* Aim of the exercise:
Copy the items below word for word, starting at the line that contains "This screenshot has" and ending at the end of the items. Leave the pictures out of your copy.

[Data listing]
-=-=-
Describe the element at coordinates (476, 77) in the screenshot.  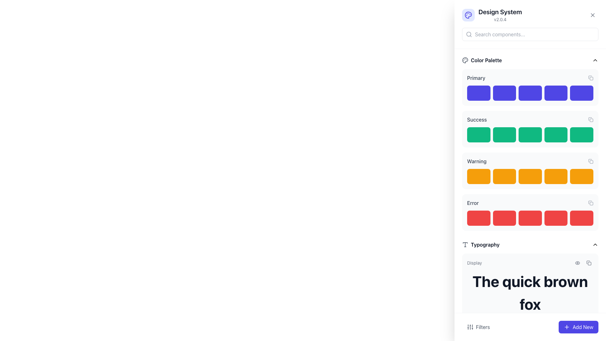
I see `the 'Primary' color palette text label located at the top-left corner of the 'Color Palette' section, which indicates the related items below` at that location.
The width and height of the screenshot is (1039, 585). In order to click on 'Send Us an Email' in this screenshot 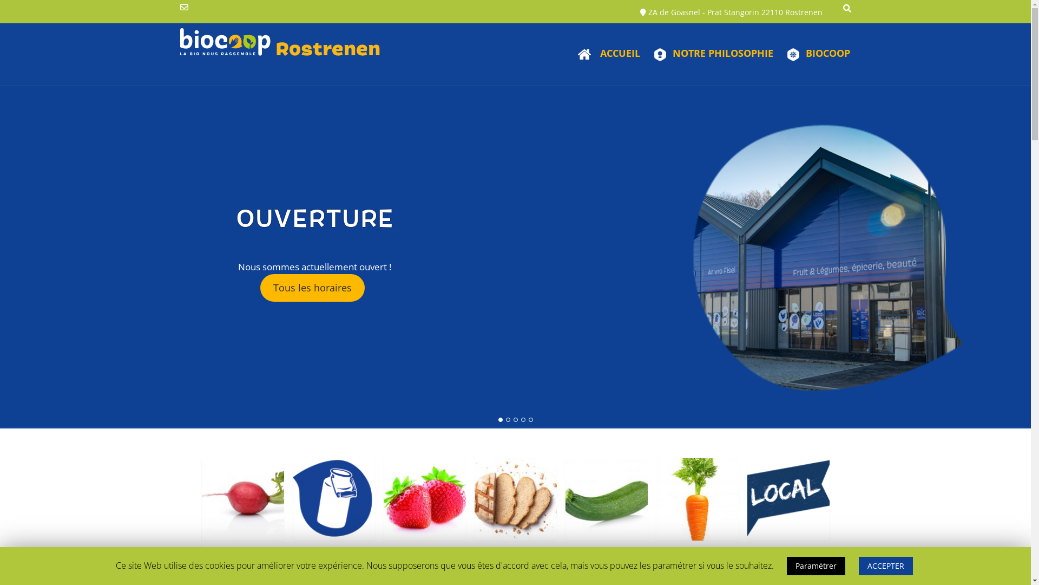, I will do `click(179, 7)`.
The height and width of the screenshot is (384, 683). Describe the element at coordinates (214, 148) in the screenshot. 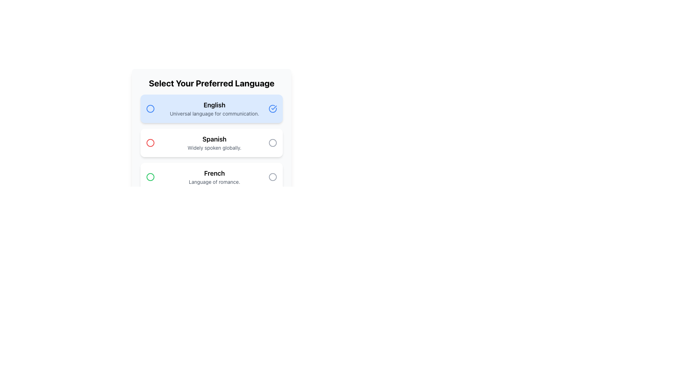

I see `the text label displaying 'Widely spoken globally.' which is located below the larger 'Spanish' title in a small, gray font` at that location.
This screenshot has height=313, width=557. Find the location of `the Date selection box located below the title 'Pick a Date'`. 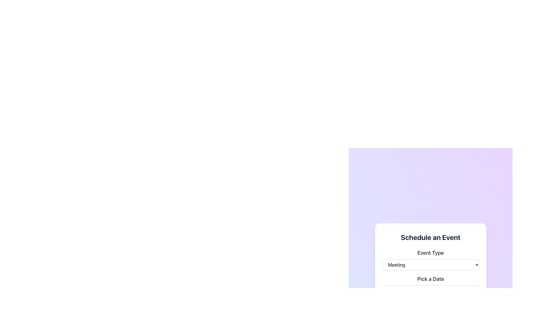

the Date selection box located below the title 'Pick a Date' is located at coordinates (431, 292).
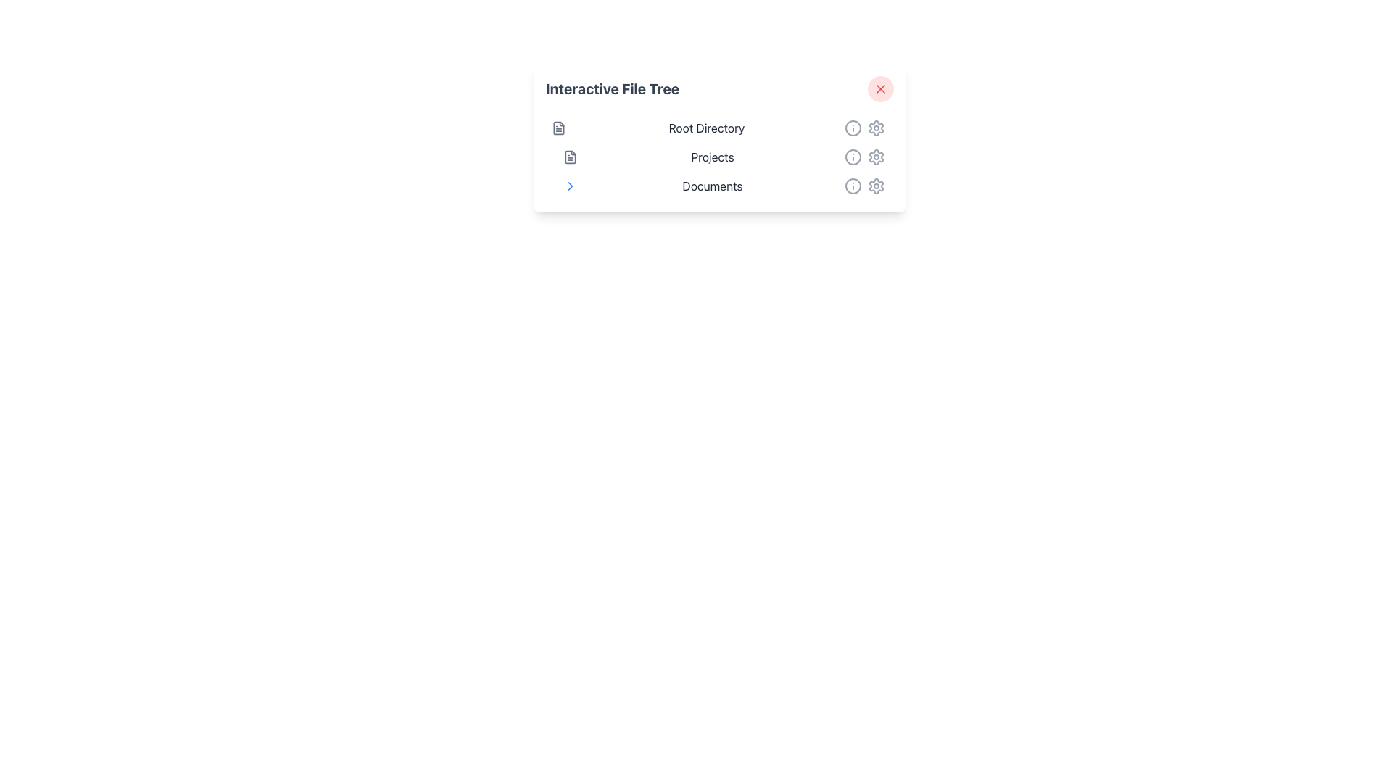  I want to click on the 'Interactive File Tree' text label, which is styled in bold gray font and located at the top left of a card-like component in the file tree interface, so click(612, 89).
-=-=-
* Solution below:
This screenshot has height=313, width=557. Find the location of `the Date selection box located below the title 'Pick a Date'`. 

the Date selection box located below the title 'Pick a Date' is located at coordinates (431, 292).
  I want to click on the 'Interactive File Tree' text label, which is styled in bold gray font and located at the top left of a card-like component in the file tree interface, so click(612, 89).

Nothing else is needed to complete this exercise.